En 2010, 17 des 66 franchisés ont mené une action en justice contre Assurtis sur le fondement d'un défaut d'information pré-contractuel de la part du franchiseur.
Une première série de jugements a été rendue par le Tribunal de commerce de Paris en 2010, dont fait partie le jugement rendu à l'égard de Monsieur Morel le 17 décembre 2010, puis en 2011, une autre série de jugements a été rendue à l'égard d'autres franchisés du réseau Assurtis.
La Cour d'appel de Paris a rendu six arrêts le 19 février 2014, infirmatifs ou confirmatifs selon les cas, contre lesquels pourvoi a été interjeté et que la cour de cassation a cassés.
La Cour d'appel de Paris est saisie du renvoi de ces affaires.
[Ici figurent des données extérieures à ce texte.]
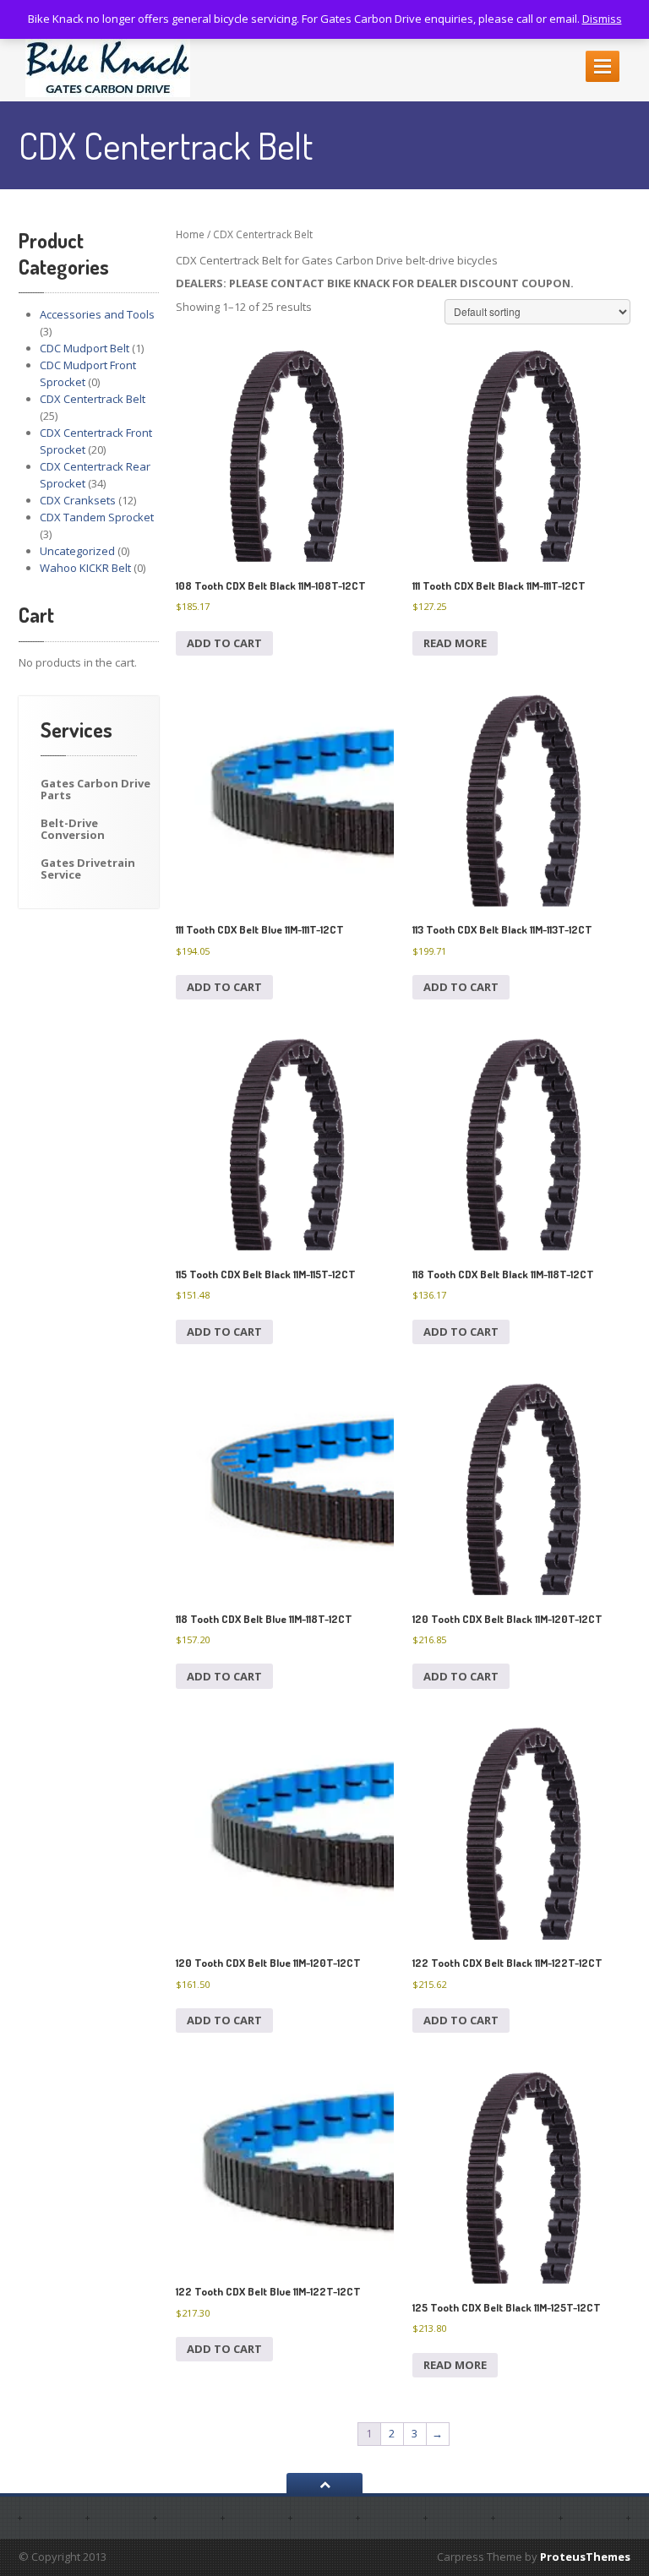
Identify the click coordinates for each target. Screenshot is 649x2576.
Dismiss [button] (602, 18)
En l'espèce, dans le cas de la société EMAF et de son gérant M. Morel qui a manifesté son intérêt pour ce réseau, ce dernier a reçu le 20 mars 2007 le document d'information précontractuelle relatif au réseau de franchise sous l'enseigne " Assurtis " ainsi qu'une étude de zone.
Le 1er octobre 2007, la société EMAF et la société Assurtis ont conclu un contrat de franchise, pour une durée de cinq ans, sur la zone de Bourg en Bresse. Par avenant du 28 janvier 2008, le contrat a été transféré au profit de la société EMC, dont Monsieur Morel est également le gérant.
Par exploit du 1er février 2010, la société EMC et Monsieur Morel ont assigné la société Assurtis devant le Tribunal de commerce de Paris, demandant la nullité et subsidiairement la résiliation du contrat de franchise et le paiement de dommages-intérêts.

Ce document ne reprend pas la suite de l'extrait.